**AIM OF THE TASK**
Output exactly the lines from the one with "Where should I click to: Click the map" through the last line of the data below, both included, and nothing more.

*** DATASET EXTRACT ***

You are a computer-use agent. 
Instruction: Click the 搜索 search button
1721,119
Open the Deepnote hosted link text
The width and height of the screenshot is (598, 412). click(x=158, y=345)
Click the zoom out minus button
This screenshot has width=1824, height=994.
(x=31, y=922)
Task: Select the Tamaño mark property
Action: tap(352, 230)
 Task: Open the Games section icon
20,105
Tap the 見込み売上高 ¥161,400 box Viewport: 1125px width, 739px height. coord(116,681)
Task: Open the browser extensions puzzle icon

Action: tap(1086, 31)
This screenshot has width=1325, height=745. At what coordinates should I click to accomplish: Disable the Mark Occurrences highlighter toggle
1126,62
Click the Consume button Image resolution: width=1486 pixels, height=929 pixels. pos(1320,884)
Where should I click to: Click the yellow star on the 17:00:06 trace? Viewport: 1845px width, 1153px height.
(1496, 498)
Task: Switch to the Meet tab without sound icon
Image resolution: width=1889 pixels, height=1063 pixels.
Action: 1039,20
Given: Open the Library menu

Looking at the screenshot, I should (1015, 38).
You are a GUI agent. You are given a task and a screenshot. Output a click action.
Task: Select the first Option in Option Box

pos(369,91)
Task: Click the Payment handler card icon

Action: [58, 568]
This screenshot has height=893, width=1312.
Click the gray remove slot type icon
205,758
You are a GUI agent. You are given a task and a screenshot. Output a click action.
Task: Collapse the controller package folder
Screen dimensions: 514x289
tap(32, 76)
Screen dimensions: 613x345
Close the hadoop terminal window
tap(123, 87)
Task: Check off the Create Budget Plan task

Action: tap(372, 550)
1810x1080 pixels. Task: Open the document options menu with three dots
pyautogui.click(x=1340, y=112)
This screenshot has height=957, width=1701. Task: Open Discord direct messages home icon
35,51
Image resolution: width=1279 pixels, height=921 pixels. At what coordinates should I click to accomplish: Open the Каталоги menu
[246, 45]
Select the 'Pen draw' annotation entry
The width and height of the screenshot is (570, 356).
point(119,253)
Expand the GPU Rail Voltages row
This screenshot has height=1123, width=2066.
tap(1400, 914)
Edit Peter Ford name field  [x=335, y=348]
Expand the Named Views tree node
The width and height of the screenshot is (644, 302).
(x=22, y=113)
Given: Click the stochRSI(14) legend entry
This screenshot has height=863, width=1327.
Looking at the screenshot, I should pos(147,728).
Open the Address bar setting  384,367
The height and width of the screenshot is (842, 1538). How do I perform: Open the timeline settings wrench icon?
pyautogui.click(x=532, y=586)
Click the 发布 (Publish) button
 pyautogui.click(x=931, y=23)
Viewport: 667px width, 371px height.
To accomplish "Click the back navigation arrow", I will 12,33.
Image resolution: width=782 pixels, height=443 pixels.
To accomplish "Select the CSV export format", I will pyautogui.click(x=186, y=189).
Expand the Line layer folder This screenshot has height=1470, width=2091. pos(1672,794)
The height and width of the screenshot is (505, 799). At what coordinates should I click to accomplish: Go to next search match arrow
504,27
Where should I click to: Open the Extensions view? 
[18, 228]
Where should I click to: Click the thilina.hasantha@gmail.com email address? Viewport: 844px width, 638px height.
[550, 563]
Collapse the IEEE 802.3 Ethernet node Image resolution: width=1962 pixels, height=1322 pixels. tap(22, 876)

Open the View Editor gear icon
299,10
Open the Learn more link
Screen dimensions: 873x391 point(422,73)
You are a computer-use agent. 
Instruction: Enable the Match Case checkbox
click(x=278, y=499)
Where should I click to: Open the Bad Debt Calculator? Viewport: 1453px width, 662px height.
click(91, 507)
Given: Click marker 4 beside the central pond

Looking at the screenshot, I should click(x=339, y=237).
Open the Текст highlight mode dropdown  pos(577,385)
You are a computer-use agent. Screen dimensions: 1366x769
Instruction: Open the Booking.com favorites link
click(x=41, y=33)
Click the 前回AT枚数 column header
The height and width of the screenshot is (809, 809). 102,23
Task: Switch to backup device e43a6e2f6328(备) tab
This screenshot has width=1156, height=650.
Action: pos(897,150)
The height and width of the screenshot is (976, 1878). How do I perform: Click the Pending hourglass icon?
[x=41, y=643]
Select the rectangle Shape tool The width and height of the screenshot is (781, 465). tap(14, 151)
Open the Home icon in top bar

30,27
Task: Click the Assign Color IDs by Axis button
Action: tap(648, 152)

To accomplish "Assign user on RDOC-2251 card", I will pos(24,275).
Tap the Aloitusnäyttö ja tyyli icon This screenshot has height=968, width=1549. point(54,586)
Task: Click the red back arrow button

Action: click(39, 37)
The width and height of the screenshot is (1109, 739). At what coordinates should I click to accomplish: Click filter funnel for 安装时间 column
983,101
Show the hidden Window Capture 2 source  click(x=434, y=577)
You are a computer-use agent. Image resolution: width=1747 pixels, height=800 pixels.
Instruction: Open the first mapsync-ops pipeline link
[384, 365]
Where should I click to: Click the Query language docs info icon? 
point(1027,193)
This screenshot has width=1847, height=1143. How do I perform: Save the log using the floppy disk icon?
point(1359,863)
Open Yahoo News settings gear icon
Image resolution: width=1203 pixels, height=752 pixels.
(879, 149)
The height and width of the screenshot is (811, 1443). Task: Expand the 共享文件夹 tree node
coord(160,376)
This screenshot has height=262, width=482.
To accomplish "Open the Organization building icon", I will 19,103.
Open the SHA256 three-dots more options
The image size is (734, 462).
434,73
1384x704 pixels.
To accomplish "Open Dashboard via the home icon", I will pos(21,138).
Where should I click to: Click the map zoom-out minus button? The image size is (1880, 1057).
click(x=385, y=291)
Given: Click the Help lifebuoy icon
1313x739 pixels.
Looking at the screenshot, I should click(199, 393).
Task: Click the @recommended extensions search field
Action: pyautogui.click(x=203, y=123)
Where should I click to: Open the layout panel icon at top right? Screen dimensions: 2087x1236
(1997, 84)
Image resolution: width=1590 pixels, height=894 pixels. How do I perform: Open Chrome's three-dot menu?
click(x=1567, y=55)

*** End of DATASET EXTRACT ***

**SOLUTION**
Where should I click to: Click the map zoom-out minus button? The image size is (1880, 1057).
click(x=385, y=291)
Given: Click the Help lifebuoy icon
1313x739 pixels.
Looking at the screenshot, I should click(199, 393).
Task: Click the @recommended extensions search field
Action: pyautogui.click(x=203, y=123)
Where should I click to: Open the layout panel icon at top right? Screen dimensions: 2087x1236
(1997, 84)
Image resolution: width=1590 pixels, height=894 pixels. How do I perform: Open Chrome's three-dot menu?
click(x=1567, y=55)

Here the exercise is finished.